November 21, 2019
International research group unlocks the promise of nanopore native RNA sequencing
Studying RNA may offer new answers to cancer – and the tools to read RNA directly are now in our hands.
An international research consortium, led in part by Dr. Jared Simpson at OICR, has developed new laboratory protocols and a suite of software tools that will allow the research community to exploit the promise of direct RNA sequencing.
These techniques, published recently in Nature Methods, represent the first large-scale exploration of human RNA using nanopore sequencers – the advanced handheld sequencing devices that can read long strands of RNA.
“Unlike traditional sequencing devices that read copies of RNA strands that are cut into little pieces, nanopore sequencing allows us to study long strands of RNA directly without losing important information in the copying and cutting process,” says Paul Tang, Computational Biologist at OICR and co-first author of the publication. “Our methods combine the power of reading RNA directly with the power of long-read sequencing, enabling an entirely novel way to study cancer biology.”
In collaboration with researchers at Johns Hopkins University and the University of California Santa Cruz, Tang and Simpson developed the software methods that could decode the output data from a nanopore sequencer. Their methods used a machine learning technique, called a Hidden Markov Model, to determine the letters of code within an RNA strand.
“With these methods, we’ve shown that you can leverage nanopore RNA sequencing to gain a lot of valuable information that we couldn’t have otherwise,” Tang says. “We’re very happy to see this work published because we are enabling others to study a new aspect of cancer biology and we look forward to the research discoveries to come.”

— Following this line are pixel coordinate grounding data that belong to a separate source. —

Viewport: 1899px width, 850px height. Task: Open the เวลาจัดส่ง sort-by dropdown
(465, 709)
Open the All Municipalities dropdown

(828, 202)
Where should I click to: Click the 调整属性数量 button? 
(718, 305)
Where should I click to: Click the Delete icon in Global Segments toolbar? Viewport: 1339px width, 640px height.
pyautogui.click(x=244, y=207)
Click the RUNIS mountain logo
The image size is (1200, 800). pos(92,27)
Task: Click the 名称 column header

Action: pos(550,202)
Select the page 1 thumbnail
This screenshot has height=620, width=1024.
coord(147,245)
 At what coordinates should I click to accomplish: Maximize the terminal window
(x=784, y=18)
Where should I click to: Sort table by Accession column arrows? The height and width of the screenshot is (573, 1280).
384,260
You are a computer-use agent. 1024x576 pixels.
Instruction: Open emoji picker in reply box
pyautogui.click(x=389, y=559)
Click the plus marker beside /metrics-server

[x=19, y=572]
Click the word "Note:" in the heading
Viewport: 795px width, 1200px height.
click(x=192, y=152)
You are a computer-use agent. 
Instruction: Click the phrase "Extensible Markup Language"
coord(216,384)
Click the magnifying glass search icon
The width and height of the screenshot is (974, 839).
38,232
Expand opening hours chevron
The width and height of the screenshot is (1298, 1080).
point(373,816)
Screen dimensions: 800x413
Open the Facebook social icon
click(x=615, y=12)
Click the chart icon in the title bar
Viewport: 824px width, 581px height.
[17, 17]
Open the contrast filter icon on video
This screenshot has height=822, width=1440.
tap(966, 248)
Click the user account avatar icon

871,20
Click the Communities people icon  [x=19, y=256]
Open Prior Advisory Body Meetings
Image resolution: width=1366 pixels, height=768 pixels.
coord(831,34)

These new methods have been integrated into Simpson’s already-popular nanopolish software suite which is routinely used by the nanopore community around the world.
September 18, 2019
Dr. Ina Anreiter joins OICR as a Schmidt Fellow, bringing her background in behavioural genetics to bioinformatics
While writing her doctoral thesis, Dr. Ina Anreiter realized that there was a missing piece to her research. What she didn’t realize was that this missing piece would lead her into a prestigious postdoctoral fellowship in an entirely new scientific discipline. For decades, scientists have known that RNA – often referred to as DNA’s cousin – undergoes chemical modifications before running its course. These modifications, like RNA methylation, have an important effect in cancer cells, but without the tools to study RNA modifications, progress in this field had stalled for many years.
Recently, the study of these modifications – also known as the field of “epitranscriptomics” – has garnered new attention as the research community develops new methods to study RNA. These methods, Anreiter says, still rely on common chemistry lab techniques and cumbersome procedures that make studying RNA methylation difficult, especially in application to diseases like cancer.
“I found myself in need of a tool,” says Anreiter. “I needed a way to easily analyze RNA methylation across large datasets and found that nothing existed – well, nothing existed yet.”
From fruit flies to machine learning
Anreiter’s doctoral research focused on the behaviour of fruit flies, specifically how inherited characteristics and environmental factors influence their feeding patterns. While searching for a way to study RNA methylation, her background led her to a unique idea.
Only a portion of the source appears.